As a “reborn” Java developer, I often find myself struggling with project setup. I am comfortable with Python and C# projects, but when it comes to JVM, I get lost in a soup of maven and sbt. Last night, we hosted the second Appuri Big Data Hackathon, and we set up our developer boxes for Spark development with IntelliJ. I hope these steps help you get started too:

Install Scala

You can install Scala from scala-lang.org, but I recommend using brew install scala and brew install sbt to install Simple (hah!) Build Tool.

Install IntelliJ and configure for Scala

IntellIJ is, hands down, the best Java and Scala editor out there. Download and install the Community Edition.
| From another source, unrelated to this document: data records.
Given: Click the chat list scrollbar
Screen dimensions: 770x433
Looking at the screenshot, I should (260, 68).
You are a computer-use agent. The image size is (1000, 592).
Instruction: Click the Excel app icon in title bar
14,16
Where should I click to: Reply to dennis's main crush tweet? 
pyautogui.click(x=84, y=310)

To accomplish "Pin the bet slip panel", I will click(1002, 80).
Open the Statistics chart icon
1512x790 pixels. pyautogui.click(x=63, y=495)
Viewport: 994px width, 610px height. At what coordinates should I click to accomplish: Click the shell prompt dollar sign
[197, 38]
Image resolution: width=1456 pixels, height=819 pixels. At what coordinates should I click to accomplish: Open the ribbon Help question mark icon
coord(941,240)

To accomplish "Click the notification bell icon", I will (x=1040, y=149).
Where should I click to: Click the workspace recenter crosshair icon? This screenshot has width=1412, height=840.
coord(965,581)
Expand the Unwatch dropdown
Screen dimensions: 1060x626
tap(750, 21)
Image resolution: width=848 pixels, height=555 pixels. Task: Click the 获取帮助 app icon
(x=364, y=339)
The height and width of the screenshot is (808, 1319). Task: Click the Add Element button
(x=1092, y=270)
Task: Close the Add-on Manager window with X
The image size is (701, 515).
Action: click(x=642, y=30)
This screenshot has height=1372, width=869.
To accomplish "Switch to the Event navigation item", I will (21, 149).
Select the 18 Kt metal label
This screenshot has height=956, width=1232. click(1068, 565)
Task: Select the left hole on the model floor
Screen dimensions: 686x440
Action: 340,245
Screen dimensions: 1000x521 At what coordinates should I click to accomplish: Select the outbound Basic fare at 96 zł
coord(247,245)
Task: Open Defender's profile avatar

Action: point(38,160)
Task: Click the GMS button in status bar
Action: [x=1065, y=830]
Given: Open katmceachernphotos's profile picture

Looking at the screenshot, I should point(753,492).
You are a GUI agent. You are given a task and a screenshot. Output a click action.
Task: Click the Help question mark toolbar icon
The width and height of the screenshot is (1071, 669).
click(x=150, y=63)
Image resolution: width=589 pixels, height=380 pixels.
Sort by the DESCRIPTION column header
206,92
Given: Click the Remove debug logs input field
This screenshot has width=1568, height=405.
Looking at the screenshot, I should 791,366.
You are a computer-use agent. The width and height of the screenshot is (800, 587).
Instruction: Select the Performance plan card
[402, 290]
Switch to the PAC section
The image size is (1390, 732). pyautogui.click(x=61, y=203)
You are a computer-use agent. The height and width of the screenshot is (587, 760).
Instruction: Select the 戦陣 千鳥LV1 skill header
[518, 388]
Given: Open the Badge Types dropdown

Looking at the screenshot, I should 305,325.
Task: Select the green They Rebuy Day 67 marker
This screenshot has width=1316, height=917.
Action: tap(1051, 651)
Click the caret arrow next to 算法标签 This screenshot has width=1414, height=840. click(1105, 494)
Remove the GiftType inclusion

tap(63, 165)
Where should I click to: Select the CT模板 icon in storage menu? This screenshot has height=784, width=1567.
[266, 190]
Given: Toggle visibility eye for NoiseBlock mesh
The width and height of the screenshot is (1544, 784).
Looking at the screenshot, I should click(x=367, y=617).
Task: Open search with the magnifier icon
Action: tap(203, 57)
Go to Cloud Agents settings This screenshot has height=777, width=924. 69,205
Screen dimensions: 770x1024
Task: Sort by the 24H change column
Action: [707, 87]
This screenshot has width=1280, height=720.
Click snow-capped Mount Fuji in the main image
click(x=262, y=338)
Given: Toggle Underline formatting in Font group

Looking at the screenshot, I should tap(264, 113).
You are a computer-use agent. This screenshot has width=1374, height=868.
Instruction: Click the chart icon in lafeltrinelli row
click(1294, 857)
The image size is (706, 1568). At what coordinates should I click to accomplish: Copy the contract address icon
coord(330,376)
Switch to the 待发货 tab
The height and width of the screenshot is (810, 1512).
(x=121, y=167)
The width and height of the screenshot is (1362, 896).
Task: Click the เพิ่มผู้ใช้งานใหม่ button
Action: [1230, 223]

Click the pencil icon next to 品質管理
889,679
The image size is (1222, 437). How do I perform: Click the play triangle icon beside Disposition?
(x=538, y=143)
Next, open Preferences, go to the Plugins menu and install the Scala plugin.

Create a Scala project

Click File > New Project and choose Scala Module. You have to configure the Scala Home by pointing IntelliJ to where Scala libraries are installed:

Importing Spark dependencies

Now you will start seeing nice syntax highlighting for Scala’s built-in libraries. Unfortunately, if we add a Spark import, we see ugliness:

We have to do a little bit of mumbo jumbo (really, Java developers, why do you put up with this?) to get things to work. First, create a file named build.sbt under ~/.sbt/plugins and add these lines. Note the line breaks!

resolvers += "Sonatype snapshots" at "http://oss.sonatype.org/content/repositories/snapshots/"

addSbtPlugin("com.github.mpeltonen" % "sbt-idea" % "1.3.0-SNAPSHOT")

Next, add a file named build.sbt in your project’s root directory with this content:

scalaVersion := "2.9.3"

libraryDependencies += "org.spark-project" %% "spark-core" % "0.7.3"

libraryDependencies += "org.spark-project" %% "spark-streaming" % "0.7.3"

resolvers ++= Seq(
  "Akka Repository" at "http://repo.akka.io/releases/",
  "Spray Repository" at "http://repo.spray.cc/")

Now, run sbt update and then run sbt. In the sbt prompt, type gen-idea to update your IntellIJ project file. When you go back to IntellIJ, it will prompt you to reload the project. Once you do, you will see that the references resolve correctly!